In conversation with TBY, ZHM Seguros Executive President Oscar Zuloaga discussed the rise of foreign insurers; “Before 2011, an estimated 40% of Ecuadorean premiums were in the hands of financial bank-led holdings. Regulations over market power and control came through during that year banning all banking institutions from the ownership of any business aside from the banking business itself,” continuing that then, “a swift sale process began taking shape very quickly, with interest from the big names wanting to come in, either buying in through the acquisition of bank-owned insurers or landing a spot through local privately owned companies at the time when the market would present them with much more attractive conditions and opportunities.” And just like that, big names such as Liberty, Mapfre, and QBE joined the likes of AIG, Generali, and ACE in the sector. From a competitiveness perspective, Zuloaga believes “this trend will continue and… will have a positive impact.” But not everyone shares his sentiment, with Enrique Talbot, Executive President of Vaz Seguros, suggesting that the big foreign players lack that local touch; “The arrival of these companies into the Ecuadorean insurance market has led to a loss in the quality of service and relations between companies and clients. For these large insurance companies, clients are merely statistics. We have the advantage of knowing the particularities of the Ecuadorean market.”

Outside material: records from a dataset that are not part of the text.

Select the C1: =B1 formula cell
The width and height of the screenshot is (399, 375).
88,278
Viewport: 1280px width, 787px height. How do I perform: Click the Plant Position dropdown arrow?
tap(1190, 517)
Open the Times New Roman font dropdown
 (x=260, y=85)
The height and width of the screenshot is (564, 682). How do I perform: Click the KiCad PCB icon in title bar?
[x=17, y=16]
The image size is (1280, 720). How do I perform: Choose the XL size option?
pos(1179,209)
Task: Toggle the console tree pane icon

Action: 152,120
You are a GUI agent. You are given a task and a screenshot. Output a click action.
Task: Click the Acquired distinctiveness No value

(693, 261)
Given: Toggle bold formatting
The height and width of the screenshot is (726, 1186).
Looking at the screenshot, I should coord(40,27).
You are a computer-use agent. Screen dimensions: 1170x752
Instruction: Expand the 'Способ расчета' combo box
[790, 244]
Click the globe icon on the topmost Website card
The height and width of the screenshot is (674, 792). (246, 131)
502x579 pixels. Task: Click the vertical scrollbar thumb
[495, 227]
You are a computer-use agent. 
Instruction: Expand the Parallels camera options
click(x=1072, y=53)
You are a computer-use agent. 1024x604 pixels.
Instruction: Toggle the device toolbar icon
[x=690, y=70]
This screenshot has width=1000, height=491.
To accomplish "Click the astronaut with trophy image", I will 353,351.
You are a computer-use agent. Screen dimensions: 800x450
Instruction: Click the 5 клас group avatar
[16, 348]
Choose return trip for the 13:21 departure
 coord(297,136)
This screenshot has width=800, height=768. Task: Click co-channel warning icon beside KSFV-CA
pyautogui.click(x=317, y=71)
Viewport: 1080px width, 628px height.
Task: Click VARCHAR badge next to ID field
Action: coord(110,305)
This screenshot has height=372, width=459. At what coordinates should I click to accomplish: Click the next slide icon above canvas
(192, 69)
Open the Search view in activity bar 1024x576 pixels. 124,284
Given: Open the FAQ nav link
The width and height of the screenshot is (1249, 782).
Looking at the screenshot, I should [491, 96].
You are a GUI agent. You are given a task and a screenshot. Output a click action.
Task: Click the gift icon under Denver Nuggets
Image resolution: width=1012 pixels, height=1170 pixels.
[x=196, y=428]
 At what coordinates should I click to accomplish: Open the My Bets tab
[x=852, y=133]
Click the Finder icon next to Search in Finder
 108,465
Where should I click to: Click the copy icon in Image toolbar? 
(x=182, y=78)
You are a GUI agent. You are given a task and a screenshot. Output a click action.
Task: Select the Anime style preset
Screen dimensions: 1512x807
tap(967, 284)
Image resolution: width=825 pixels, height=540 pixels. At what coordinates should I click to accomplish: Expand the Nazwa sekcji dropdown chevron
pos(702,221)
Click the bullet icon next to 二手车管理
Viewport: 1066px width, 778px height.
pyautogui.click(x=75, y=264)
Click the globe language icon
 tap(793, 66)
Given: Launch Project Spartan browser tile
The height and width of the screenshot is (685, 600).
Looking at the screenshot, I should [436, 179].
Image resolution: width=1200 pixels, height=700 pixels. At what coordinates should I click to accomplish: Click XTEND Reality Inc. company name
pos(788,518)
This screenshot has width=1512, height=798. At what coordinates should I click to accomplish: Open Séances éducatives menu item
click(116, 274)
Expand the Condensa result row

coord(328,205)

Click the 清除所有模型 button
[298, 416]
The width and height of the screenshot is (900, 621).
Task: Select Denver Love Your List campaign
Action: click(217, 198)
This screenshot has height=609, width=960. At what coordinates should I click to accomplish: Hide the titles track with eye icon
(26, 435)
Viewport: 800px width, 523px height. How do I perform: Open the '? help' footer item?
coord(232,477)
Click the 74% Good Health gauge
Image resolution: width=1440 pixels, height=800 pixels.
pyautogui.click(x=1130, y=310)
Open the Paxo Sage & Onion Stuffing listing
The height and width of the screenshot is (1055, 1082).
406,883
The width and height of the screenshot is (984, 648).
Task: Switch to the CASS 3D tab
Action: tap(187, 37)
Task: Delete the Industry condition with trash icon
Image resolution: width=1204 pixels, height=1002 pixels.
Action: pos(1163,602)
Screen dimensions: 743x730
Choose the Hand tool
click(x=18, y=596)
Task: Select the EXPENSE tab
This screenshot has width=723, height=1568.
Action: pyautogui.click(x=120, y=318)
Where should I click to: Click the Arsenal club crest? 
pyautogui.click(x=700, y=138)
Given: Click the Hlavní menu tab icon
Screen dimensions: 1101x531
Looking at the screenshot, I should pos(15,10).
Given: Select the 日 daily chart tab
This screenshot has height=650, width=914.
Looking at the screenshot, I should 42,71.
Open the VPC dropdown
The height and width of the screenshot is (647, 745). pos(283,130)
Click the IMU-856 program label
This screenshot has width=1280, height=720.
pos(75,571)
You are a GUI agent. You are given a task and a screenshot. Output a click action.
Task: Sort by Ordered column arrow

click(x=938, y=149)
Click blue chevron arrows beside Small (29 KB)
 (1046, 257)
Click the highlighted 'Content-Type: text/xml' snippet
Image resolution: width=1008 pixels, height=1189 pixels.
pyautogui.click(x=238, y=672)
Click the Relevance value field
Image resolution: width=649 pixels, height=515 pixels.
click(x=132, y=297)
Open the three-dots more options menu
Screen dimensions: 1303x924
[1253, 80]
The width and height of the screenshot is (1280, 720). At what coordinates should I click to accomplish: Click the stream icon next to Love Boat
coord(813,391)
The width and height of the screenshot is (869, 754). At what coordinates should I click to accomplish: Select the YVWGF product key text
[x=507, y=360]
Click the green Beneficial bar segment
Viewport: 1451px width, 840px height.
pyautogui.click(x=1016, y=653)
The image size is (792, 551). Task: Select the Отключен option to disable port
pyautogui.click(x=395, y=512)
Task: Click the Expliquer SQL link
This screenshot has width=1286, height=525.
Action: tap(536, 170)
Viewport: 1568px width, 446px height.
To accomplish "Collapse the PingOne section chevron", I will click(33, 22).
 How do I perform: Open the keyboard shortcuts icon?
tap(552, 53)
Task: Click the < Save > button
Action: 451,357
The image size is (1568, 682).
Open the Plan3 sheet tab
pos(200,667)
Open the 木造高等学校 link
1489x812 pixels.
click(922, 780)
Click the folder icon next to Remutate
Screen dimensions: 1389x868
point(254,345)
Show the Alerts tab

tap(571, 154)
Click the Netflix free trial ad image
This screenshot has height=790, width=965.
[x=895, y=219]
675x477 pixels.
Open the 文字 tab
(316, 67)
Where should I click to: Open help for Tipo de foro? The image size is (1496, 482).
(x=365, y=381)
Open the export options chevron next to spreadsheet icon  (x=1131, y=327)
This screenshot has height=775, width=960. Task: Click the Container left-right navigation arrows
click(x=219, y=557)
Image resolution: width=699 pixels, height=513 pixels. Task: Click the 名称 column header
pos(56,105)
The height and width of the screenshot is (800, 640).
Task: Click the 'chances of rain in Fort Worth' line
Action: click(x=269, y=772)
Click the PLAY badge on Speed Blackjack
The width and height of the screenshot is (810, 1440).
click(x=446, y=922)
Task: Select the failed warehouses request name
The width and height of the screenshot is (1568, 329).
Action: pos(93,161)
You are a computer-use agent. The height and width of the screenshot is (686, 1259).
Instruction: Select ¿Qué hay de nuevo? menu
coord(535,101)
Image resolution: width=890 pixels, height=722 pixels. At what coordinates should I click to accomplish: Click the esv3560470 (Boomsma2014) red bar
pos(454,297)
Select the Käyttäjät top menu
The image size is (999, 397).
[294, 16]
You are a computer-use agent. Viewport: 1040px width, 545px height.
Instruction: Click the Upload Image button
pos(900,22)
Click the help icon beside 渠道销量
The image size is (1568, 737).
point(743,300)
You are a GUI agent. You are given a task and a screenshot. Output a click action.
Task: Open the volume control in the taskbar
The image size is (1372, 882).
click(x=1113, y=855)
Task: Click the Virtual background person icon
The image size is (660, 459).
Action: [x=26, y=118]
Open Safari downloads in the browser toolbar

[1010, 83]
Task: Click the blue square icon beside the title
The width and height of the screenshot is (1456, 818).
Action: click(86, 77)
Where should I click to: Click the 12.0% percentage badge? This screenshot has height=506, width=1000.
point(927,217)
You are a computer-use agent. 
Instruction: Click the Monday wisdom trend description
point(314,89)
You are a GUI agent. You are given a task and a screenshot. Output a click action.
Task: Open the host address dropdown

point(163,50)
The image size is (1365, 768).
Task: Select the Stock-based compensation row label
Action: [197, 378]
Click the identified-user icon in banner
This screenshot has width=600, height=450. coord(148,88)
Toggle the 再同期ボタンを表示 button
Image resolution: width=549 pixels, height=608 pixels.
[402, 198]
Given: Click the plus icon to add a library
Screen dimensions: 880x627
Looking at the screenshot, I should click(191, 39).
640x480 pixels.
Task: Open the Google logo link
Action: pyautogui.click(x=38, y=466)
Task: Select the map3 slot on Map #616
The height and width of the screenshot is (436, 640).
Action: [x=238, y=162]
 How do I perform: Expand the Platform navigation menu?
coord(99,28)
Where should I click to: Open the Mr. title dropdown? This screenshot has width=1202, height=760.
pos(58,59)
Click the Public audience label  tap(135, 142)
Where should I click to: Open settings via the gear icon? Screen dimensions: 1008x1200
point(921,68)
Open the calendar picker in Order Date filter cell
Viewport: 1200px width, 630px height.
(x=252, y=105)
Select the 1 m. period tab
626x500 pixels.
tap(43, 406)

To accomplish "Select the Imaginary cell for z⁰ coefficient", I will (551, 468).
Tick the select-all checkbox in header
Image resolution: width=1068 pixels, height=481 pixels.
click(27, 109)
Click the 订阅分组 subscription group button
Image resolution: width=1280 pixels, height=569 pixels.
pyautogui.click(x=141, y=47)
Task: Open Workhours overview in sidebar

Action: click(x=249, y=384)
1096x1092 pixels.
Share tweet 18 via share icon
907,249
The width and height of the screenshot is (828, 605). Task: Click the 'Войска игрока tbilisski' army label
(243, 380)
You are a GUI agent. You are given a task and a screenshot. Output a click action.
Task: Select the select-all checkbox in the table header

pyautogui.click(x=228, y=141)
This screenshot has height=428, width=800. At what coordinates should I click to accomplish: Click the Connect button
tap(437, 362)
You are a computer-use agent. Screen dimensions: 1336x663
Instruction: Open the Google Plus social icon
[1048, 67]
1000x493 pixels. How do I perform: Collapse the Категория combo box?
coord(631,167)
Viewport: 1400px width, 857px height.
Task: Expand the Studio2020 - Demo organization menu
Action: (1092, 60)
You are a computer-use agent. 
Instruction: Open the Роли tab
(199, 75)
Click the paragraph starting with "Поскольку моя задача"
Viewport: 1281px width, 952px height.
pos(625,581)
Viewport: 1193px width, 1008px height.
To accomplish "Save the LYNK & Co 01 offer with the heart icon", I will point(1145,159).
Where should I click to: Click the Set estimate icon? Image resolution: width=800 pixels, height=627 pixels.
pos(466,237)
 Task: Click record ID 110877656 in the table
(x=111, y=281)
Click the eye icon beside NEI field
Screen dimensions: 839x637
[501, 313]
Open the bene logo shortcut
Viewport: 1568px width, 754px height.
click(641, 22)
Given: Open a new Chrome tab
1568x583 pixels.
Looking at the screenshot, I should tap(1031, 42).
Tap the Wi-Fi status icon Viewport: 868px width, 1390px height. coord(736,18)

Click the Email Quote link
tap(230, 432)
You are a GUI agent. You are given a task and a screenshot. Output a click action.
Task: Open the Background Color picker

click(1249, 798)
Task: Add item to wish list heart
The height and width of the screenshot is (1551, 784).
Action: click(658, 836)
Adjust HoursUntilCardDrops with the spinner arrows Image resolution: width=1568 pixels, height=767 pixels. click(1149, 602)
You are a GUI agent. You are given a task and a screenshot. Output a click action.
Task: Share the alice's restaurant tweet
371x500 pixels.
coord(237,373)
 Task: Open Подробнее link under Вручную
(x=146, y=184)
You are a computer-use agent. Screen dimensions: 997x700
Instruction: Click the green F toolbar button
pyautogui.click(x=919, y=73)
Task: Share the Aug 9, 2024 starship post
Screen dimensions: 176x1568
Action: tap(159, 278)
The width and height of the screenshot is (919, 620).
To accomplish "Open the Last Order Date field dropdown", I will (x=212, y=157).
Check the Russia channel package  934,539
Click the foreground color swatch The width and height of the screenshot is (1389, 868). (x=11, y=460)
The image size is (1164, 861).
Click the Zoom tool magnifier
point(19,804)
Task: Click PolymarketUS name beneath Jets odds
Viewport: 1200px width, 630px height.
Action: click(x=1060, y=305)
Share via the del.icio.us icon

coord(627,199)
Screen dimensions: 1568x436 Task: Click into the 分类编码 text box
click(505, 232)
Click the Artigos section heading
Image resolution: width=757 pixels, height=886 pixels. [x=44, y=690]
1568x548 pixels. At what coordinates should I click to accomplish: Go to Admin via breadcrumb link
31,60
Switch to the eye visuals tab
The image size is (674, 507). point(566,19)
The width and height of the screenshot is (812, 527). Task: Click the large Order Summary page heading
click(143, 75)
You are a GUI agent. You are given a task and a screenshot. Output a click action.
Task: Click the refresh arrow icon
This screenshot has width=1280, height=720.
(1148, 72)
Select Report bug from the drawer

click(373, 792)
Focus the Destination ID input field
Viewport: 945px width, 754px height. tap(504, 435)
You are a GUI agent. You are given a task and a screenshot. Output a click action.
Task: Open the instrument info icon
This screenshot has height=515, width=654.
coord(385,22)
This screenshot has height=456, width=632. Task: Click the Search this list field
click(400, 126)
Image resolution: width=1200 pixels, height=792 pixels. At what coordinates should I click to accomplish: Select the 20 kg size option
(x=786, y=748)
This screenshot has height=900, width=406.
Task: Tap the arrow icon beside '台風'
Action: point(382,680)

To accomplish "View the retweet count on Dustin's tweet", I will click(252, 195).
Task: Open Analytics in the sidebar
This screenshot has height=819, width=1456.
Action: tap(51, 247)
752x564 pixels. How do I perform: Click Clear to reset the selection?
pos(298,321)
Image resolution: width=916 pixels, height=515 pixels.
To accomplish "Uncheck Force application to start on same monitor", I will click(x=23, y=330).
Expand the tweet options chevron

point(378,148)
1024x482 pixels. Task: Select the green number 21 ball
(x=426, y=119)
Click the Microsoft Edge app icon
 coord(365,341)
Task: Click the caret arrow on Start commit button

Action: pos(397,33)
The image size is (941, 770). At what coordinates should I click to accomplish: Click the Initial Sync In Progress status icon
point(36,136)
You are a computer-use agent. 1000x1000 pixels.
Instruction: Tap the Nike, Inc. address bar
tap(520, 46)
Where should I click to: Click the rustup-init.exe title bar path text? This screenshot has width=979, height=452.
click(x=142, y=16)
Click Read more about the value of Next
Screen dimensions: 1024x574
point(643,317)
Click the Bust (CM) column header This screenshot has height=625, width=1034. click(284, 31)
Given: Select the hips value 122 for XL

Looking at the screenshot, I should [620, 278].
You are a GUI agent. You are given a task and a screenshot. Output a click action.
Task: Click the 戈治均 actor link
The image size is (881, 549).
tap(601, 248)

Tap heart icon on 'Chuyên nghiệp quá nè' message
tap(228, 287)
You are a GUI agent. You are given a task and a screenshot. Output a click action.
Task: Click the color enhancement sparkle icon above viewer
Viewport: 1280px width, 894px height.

But for the smaller player, consolidation is a distinct possibility. According to Gal Semblantes Vorbeck, General Manager of Universal Compañia de Reaseguros, “Ecuador has 38 insurance companies, which is a relatively high number given the size of the market, and this spells tough competition.” Some spectators warn, then, that local companies could be squeezed out amid tough competition, with industry insiders also worried over talk of tighter regulation on premiums and possible caps on executive salaries in the sector, according to EIU Viewswire.
In reinsurance, there are two companies at work in the sector, the state-owned Seguros Sucre and Seguros Rocafuerte. They are tasked with ensuring that the entire public sector is insured. Discussing their importance, Juan Ribas Domenech, Chairman of Seguros Sucre and Seguros Rocafuerte, commented that, “all in all, it is important for the government to have a state-owned insurance company in order to protect its vast public structure and insure its properties.”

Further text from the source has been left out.